• Galicia despide un mes de mayo muy seco y marcado por episodios con temperaturas máximas muy elevadas y propias del verano
  • El informe climatológico de Meteogalicia subraya que en este período llovió un 62% menos de lo habitual y que el precedente menos húmedo se registró en el año 2006

 

El mes de mayo se caracterizó en Galicia por ser muy seco y estuvo marcado por episodios con temperaturas máximas muy elevadas, por lo que en general puede considerarse en el conjunto de la comunidad como un mes cálido. Estas son las principales conclusiones del avance del informe climatológico elaborado por Meteogalicia, en el que se comparan los registros de temperatura y lluvia del mes pasado con los del período histórico de referencia 1961-2019.

De este modo, la principal singularidad meteorológica de mayo fue la escasez de lluvias que se registraron con carácter general en la comunidad. Así, llovió un 62% menos de lo habitual para esta época del año y de hecho, hay que remontarse hasta el año 2006 en la serie histórica para encontrar un precedente menos húmedo. Las precipitaciones, de hecho, quedaron muy por debajo de las esperadas para mayo y tan sólo se registraron dos períodos de lluvia, coincidiendo con el comienzo y la mitad del mes.

En cuanto a las temperaturas, no se registraron grandes anomalías en comparación con la serie histórica; la temperatura media en mayo estuvo 0,97 grados por encima de los valores esperados lo que permite concluir que fue un mes, en general, cálido.

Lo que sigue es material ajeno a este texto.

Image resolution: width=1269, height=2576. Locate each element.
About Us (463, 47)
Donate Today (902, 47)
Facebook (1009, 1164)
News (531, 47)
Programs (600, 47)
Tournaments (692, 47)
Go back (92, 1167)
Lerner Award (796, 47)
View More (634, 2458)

En todo caso, según se desprende del informe de Meteogalicia, la situación no fue homogénea, observándose un contraste notable entre la provincia de Pontevedra, donde las anomalías fueron bastante más altas (2,6 grados por encima del normal), y la de Lugo, con zonas como la Mariña Central donde los valores medios estuvieron incluso por debajo de lo habitual.

Los episodios de calor y sequía, en todo caso, se combinaron con momentos puntuales invernales. Así, se alternaron situaciones de frío acompañadas de algunas lluvias -durante la segunda semana del mes y coincidiendo también con el puente de las letras gallegas-, con otros períodos anticiclónicos y marcados por las altas presiones y la estabilidad –sobre todo coincidiendo con el inicio y la última semana del mes.

Esta circunstancia contribuyó a que mayo se caracterizara también por los cambios bruscos de tiempo, aunque hubo un predominio de los episodios en los que los termómetros consiguieron valores más propios del verano, por lo que los promedios acabaron siendo más elevadas de lo esperado habida cuenta la serie histórica.